======== Text under study ========
Non-Lancefield Streptococci

All other streptococci lacking the Lancefield antigens are thus considered non-Lancefield (or nontypable) streptococci. Several are frequently encountered in animals and are detailed below.

S. uberis

If hygienic measures have been effective to control the dissemination of S. agalactiae, the same cannot be said for S. uberis, which remains a major animal pathogen and a leading cause of mastitis in cattle (15, 16). This nonserotypable organism has an environmental origin, possesses a flexible metabolism, and is almost exclusively adapted to cattle (40). Infections can occur by a variety of strains, which in some cases are able to persist and propagate among different cows within a herd (41, 42). Rarely, it has been responsible for mastitis in heifers, and even more rarely it has been isolated from shrimps (43–45). The control of S. uberis propagation is more challenging than that of other Streptococcus spp. probably because of its ability, among others, to survive on bedding material (46, 47).

S. iniae

Another nonserotypable species is S. iniae, which was primarily isolated from diseased dolphins and was subsequently confirmed as a major fish pathogen and as responsible for soft tissue infections in humans with zoonotic features (Table 1) (48–52).

S. pneumoniae

S. pneumoniae is a major streptococcal pathogen of humans and is responsible for serious infections such as pneumonia and meningitis; reports of infections in animals are extremely rare and concern horses with respiratory tract infections (53). A recent publication also reported S. pneumoniae, probably of human origin, in wild and captive chimpanzees (54). The spread of this pathogen due to the migration of infected animals to other communities or the reintroduction into wild populations of formerly captive animals might be a real danger.

Viridans streptococci

These organisms were defined as viridans because of the hemolytic features described above that produce a greenish pigmentation on blood agar, their absence of Lancefield antigens, and their resistance to the chemical compound optochin. Generally, viridans streptococci are implicated in the establishment of dental caries, arthritis, and infective endocarditis in humans (50–52).
======== Information shown ========
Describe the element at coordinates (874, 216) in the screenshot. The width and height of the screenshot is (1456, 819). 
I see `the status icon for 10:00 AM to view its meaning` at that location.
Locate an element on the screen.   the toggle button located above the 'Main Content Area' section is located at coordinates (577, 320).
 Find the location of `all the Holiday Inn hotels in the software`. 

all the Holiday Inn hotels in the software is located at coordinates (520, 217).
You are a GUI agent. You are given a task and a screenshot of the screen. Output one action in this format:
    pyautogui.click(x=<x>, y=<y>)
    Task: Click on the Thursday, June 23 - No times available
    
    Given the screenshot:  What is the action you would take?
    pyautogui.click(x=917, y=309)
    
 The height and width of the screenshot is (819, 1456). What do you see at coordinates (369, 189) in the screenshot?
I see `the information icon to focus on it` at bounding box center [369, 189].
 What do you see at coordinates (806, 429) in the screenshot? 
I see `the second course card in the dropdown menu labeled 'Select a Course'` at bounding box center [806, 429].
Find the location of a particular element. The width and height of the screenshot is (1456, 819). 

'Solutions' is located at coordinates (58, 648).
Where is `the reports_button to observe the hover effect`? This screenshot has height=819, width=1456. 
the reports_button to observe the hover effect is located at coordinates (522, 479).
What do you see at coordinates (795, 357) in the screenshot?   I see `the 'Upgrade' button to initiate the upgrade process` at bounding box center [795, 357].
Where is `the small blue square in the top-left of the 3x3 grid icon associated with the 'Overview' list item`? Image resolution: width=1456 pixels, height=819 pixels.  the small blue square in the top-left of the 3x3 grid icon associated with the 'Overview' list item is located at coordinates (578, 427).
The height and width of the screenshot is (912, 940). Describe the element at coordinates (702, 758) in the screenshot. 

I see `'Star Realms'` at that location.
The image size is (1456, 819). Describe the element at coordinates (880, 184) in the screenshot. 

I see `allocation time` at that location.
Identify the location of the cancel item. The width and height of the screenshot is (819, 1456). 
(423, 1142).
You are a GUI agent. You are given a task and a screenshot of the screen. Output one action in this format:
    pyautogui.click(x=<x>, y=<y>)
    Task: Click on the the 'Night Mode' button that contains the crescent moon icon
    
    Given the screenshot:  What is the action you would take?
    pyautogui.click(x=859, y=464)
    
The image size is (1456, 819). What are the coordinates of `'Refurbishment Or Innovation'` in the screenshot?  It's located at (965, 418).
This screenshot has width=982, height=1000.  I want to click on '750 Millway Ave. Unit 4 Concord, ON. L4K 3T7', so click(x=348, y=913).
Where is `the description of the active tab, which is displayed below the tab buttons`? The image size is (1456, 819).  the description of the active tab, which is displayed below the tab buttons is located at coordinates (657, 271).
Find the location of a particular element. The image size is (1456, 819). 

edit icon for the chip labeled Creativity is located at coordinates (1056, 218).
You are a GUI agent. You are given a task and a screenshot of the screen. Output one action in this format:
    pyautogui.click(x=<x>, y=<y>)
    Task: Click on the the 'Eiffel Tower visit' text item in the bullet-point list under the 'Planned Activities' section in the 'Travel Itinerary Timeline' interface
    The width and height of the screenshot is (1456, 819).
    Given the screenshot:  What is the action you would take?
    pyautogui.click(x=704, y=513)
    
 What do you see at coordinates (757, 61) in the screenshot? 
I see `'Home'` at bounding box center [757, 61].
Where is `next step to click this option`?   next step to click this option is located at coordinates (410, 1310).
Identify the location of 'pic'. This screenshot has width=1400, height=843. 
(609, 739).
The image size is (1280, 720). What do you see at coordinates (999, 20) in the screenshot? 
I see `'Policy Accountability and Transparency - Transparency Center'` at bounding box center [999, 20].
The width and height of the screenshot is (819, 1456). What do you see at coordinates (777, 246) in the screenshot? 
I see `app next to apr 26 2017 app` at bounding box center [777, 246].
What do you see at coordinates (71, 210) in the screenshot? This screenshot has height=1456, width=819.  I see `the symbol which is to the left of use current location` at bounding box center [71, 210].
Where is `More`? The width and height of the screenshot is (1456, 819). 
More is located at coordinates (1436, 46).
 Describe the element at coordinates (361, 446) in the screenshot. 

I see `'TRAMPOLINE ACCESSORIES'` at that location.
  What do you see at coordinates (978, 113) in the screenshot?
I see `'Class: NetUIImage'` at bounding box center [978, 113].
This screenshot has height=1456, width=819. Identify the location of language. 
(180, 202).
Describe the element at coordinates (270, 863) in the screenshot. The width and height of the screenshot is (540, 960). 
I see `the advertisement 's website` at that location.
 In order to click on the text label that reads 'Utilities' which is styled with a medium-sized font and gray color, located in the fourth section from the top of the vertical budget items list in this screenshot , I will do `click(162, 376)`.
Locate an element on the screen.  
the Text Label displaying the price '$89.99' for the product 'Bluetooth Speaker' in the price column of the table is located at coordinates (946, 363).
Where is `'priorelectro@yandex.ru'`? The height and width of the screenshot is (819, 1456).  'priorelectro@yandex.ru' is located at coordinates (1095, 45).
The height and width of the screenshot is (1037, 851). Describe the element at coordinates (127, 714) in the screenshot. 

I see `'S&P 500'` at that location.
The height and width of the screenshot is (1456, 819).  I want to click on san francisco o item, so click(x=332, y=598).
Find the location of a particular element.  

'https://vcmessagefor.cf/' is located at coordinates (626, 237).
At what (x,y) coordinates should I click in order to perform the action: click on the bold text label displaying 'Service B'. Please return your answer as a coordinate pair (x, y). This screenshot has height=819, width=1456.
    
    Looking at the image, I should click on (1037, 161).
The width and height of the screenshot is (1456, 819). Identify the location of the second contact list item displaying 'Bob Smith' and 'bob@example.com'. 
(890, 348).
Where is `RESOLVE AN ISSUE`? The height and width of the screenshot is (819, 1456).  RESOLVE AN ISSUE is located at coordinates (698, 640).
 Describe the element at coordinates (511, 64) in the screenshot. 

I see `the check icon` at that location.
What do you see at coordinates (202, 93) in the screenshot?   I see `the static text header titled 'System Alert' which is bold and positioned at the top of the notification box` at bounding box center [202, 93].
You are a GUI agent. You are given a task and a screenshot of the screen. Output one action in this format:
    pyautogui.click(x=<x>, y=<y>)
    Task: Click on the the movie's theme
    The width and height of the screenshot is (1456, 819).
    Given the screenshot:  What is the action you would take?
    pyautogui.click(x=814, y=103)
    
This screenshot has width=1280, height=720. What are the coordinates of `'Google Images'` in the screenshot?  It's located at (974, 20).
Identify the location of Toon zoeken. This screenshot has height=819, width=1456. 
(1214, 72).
========
**Exercise tasks:**
- A) In the text on non-Lancefield streptococci, from which animals was S. iniae primarily isolated?
- B) Please extract the passage of the text on non-Lancefield streptococci between "Another nonserotypable species" and "a real danger.", inclusive.

**Replies:**
- A) Diseased dolphins.

- B)
Another nonserotypable species is S. iniae, which was primarily isolated from diseased dolphins and was subsequently confirmed as a major fish pathogen and as responsible for soft tissue infections in humans with zoonotic features (Table 1) (48–52).

S. pneumoniae

S. pneumoniae is a major streptococcal pathogen of humans and is responsible for serious infections such as pneumonia and meningitis; reports of infections in animals are extremely rare and concern horses with respiratory tract infections (53). A recent publication also reported S. pneumoniae, probably of human origin, in wild and captive chimpanzees (54). The spread of this pathogen due to the migration of infected animals to other communities or the reintroduction into wild populations of formerly captive animals might be a real danger.